Document Translation is a cloud-based machine translation feature of the Azure AI Translator service. You can translate multiple and complex documents across all supported languages and dialects while preserving original document structure and data format. The Document translation API supports two translation processes:
Asynchronous batch translation supports the processing of multiple documents and large files. The batch translation process requires an Azure Blob storage account with storage containers for your source and translated documents.
Synchronous single file supports the processing of single file translations. The file translation process doesn't require an Azure Blob storage account. The final response contains the translated document and is returned directly to the calling client.

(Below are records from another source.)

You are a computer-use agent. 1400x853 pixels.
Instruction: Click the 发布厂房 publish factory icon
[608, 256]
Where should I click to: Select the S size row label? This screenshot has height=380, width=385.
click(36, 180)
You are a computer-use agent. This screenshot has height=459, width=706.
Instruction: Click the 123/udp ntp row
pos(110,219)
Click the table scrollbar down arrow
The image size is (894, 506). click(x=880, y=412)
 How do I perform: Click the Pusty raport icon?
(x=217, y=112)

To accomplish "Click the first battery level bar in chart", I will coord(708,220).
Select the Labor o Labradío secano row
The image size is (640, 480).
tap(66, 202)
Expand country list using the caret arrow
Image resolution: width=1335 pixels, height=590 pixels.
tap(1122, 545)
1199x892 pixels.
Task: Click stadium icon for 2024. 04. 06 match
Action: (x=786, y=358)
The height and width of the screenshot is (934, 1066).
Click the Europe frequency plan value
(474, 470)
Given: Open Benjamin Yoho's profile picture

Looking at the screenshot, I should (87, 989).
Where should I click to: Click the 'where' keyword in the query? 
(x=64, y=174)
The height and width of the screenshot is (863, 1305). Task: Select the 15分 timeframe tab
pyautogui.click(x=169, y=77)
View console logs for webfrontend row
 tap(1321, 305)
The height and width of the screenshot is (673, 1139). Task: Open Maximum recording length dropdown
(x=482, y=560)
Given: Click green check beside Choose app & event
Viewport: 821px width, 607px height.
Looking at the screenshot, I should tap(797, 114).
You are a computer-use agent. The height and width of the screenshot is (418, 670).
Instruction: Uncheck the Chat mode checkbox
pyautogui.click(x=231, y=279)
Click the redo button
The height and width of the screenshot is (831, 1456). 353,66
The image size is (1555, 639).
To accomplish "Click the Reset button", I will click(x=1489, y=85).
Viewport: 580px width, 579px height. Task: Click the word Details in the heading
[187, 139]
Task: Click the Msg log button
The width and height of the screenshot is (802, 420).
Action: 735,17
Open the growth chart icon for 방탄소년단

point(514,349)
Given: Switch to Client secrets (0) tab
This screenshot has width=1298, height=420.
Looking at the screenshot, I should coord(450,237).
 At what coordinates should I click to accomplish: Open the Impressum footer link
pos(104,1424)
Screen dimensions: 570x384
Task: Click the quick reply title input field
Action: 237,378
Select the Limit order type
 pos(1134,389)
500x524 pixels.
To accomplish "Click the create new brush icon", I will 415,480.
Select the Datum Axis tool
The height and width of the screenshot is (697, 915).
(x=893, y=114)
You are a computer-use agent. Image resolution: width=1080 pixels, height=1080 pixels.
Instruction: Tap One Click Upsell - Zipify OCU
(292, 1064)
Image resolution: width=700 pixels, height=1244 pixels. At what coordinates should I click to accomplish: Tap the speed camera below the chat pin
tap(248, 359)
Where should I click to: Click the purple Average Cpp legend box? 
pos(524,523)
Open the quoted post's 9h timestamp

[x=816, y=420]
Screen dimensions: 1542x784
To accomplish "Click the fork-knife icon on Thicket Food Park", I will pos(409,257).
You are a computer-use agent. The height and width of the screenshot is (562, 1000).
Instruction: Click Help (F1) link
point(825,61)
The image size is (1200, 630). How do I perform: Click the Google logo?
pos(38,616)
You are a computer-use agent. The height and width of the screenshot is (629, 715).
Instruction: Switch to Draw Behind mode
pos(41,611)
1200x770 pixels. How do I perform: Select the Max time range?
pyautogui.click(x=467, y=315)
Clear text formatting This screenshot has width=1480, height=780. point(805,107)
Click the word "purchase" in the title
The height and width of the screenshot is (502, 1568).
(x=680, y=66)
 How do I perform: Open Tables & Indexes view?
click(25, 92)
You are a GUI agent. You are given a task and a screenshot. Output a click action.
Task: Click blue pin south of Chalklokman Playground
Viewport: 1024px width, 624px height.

The following operations are supported by the Document Translation feature:
-
Synchronous document translation: Used to synchronously translate a single document. The method doesn't require an Azure Blob storage account.
-
Start batch translation: Used to execute an asynchronous batch translation request. The method requires an Azure Blob storage account with storage containers for your source and translated documents.
-
Get status for all translation jobs: Used to request a list and the status of all translation jobs submitted by the user (associated with the resource).
-
Get status for a specific translation job: Used to request the status of a specific translation job. The response includes the overall job status and the status for documents that are being translated as part of that job.
-
Get status for all documents: Used to request the status for all documents in a translation job.
-
Get status for a specific document: This returns the status for a specific document in a job as indicated in the request by the id and documentId query parameters.
-
Cancel translation: This cancels a translation job that is currently processing or queued (pending) as indicated in the request by the id query parameter. An operation isn't canceled if already completed, failed, or still canceling. In those instances, a bad request is returned. Completed translations can't be canceled and are charged.
-
Get supported formats: This returns a list of document or glossary formats supported by the Document Translation feature. The list includes common file extensions and content-type if using the upload API.
Key links:
- LTS versions of Node.js
- Latest versions of Edge, Chrome, Safar and Firefox
- An existing Translator service or Cognitive Services resource. More info on Pre-requisites.
Install the Document Translation REST client library for JavaScript with npm
:
npm install @azure-rest/ai-translation-document
You can create Translator resource following Create a Translator resource.
For more information about creating an Azure Blob Storage account see here. For creating containers for your source and target files see here. Make sure to authorize your Translation resource storage access, more info here.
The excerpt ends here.